As we mentioned above, there are analyses dealing with multiclass classification problems using a variety of preprocessing techniques and CNNs. Das et al. [25], Afshar et al. [26] and Alqudah et al. [27] propose CNN structures to classify images representing three kinds of brain tumors; meningiomas, pituitary adenomas and gliomas of a public dataset with accuracies 94.39%, 90.89% and 98%, comparing classification performance on cropped, uncropped and segmented images. Mittal and Kumar [28] classify MRI images concerning three tumor categories plus a class for the negative diagnoses with the aid of an AiCNN, mixing five different models to 1 and accomplishing a testing accuracy of 98.8%. Simultaneously, Mohsen et al. [29] and Sajjad et al. [30], achieve a classification rate of 93.94% and 94.58% respectively, on images that were previously segmented.
On the other hand, a DenseNetLSTM hybrid is utilized for a four class tumor classification problem reaching 92.13% on a public database [31], while Sultan et al. [32] validate their CNN model on two databases containing three classes of tumors (meningiomas, pituitary adenomas and gliomas) and (Grade II, Grade III, Grade IV) with overall accuracies of 96.13% and 98.7%. Another approach is the usage of pretrained CNNs [33], with an accuracy of 97.64% and 98% accomplished on two datasets consisting of three and four tumor classes respectively. Finally, Zhao and Jia [34] takes advantage of a deep convolutional neural network to segment the image parts containing the tumor and classify these parts into five categories with an accuracy of 81%.

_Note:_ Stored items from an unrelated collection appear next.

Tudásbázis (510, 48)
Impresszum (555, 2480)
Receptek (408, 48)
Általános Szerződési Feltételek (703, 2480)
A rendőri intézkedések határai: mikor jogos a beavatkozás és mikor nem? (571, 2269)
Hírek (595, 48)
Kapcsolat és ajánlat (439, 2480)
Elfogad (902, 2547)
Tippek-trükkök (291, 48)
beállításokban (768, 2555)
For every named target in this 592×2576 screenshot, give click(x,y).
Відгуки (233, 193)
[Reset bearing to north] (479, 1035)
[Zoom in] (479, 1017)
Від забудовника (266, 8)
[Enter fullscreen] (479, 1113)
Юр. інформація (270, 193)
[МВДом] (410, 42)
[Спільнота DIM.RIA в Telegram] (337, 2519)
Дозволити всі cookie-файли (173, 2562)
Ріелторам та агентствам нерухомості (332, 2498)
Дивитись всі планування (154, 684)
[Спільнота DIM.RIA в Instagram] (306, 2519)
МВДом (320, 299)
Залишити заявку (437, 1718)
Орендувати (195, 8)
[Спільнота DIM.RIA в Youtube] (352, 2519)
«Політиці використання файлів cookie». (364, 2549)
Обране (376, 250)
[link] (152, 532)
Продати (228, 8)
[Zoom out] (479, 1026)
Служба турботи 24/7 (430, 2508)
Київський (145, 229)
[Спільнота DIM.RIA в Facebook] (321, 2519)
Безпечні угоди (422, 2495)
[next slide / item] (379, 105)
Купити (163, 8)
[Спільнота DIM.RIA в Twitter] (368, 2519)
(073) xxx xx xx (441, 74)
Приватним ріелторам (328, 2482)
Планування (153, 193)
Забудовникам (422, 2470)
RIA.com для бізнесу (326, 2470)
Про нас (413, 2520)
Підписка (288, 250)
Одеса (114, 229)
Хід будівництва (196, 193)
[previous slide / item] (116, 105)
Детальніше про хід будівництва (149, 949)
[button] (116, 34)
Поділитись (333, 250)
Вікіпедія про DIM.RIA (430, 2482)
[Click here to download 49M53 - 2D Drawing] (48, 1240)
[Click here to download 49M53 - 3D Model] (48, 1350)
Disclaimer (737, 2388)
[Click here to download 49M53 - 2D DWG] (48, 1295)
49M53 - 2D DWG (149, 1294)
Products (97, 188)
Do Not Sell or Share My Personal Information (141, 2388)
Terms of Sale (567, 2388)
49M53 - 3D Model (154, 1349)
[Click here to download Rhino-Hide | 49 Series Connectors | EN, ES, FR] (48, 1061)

This section illustrates the proposed methodology used for the binary classification. Our methodology consists of four basic stages; image preprocessing and augmentation, construction and tuning of the CNN, evaluation based on performance measures and comparisons between various loss functions.
3.1 Preprocessing
Our dataset consists of two classes of MRI images depicting images with and without tumor, while their original size varies among them. We generated new MRI instances via image augmentation by slightly changing the basic properties of the initial images, like brightness, angle, orientation and zoom. This technique is often used in related work because these new images represent other possible cases of patients’ MRI and simultaneously enhance the robustness of neural networks [35]. Another element that makes this technique so popular is the fact that especially in medical problems, datasets are small resulting in unreliable models. The second step is to crop the black parts around the cranium of each MRI image, which contain no valuable information for the classification (shown in Figure 1). As a result, we keep the important part of the image that is the part of the brain where the tumor takes place. This technique not only makes the process more accurate, but also shortens the period needed for the training of the CNN. Another advantage of the aforementioned procedure, is that by cropping the space around the brain we avoid unwanted correlations between the two classes according to the position of the brain inside the MRI image.
a) Existence of Tumor
b) Absence of Tumor
Figure 1. Original and cropped images representing brain MRI images with and without tumor
3.2 Convolutional neural networks
CNNs are a category of neural networks that is focused on image or video related problems, usually taking an order 3 tensor as their input. For instance, a colored image with M rows, N columns and 3 channels (in the RGB system) is an order 3 tensor, denoted as $\boldsymbol{X}^{1} \in \mathbb{R}^{M \times N \times 3}$ Although, there are occasions where we work with tensors of lower or higher order, e.g. when our images are black and white, they represent tensors of order 2. A CNN consists of a series of successive layers; convolutional, pooling, batch normalization, fully connected layers and a loss layer. These layers constitute the two main parts of a CNN, which are the parts of feature extraction and feature selection [36].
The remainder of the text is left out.